TOPIC: The Many Powers of the President
CREATORS: Danielle Bin, Sharon Morton-Cousin, Delena A. Roberts,
Students will become familiar with the many roles (hats) of the president
When given a set of scenarios, students will be able to identify what
powers are being executed by the president (what hat is being worn by the
president) with 90% accuracy.
Read a story to students.
Discuss the roles of the president while filling in the web on the chalkboard.
Divide the class into six groups.
Pass out the scenarios to students and explain the task.
Give students time to discuss their scenarios and decide which hat the
president is wearing for their scenario.
Have students choose the correct hat and bring it to their group.
Allow students to discuss why they thought their hat fit the scenario.
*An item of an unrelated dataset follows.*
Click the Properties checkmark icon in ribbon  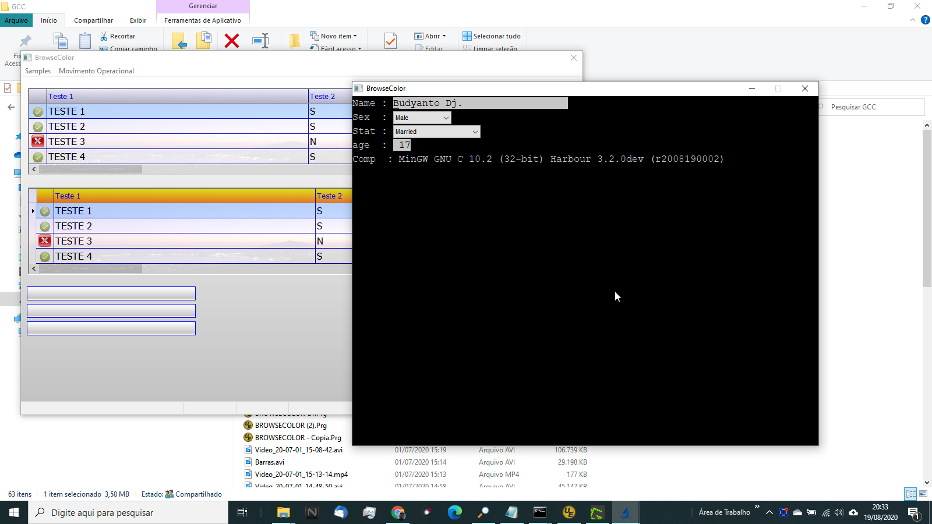coord(390,41)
The teacher will evaluate students by observing them in their groups
and their responses to the scenarios.
The Many Hats of the President
Commander In Chief
Recommends measures for Congress to consider
Gives Congress information on the state of the union
Chief of State
Chief of the Armed forces
Determines major strategies during war
Power to declare war
Uses military power in domestic disorder to reinforce laws
Formally greets head of state
Entertains in state dinners
Performs ceremonial duties
Makes foreign policy
Represents U.S. in foreign relations
Makes treaties with the approval of 2/3 of Senate
appoints ambassadors, ministers, and consuls
Appoints several thousand officials
Supervises administration of executive department
Takes care that laws are faithfully executed
Appoints federal judges
Grants reprieves and pardons
The Many Hats of the President
Read each scenario and determine which hat the President wore when he executed
President Clinton oversaw the signing of a new accord in September, 1993
between Palestinian leader Yasir Arafat and Israeli Prime Minister Yitzhak
Rabin. Clinton and his administration hosted this historic compromise at
the White House. Which hat did Clinton wear while hosting?
President Grover Cleveland in his first term (1885-1889) received a controversial
bill approved by the House of Representatives and the Senate, he chose
to "reject" the bill. IN fact, Cleveland "rejected" more bills in this
first term than all preceding presidents combined. Which hat was Cleveland
Once in office, Clinton quickly set about starting the reforms he had promised
during his campaign. To achieve his vision of change, Clinton put together
the most racially diverse and gender-balanced cabinet in U.S. history.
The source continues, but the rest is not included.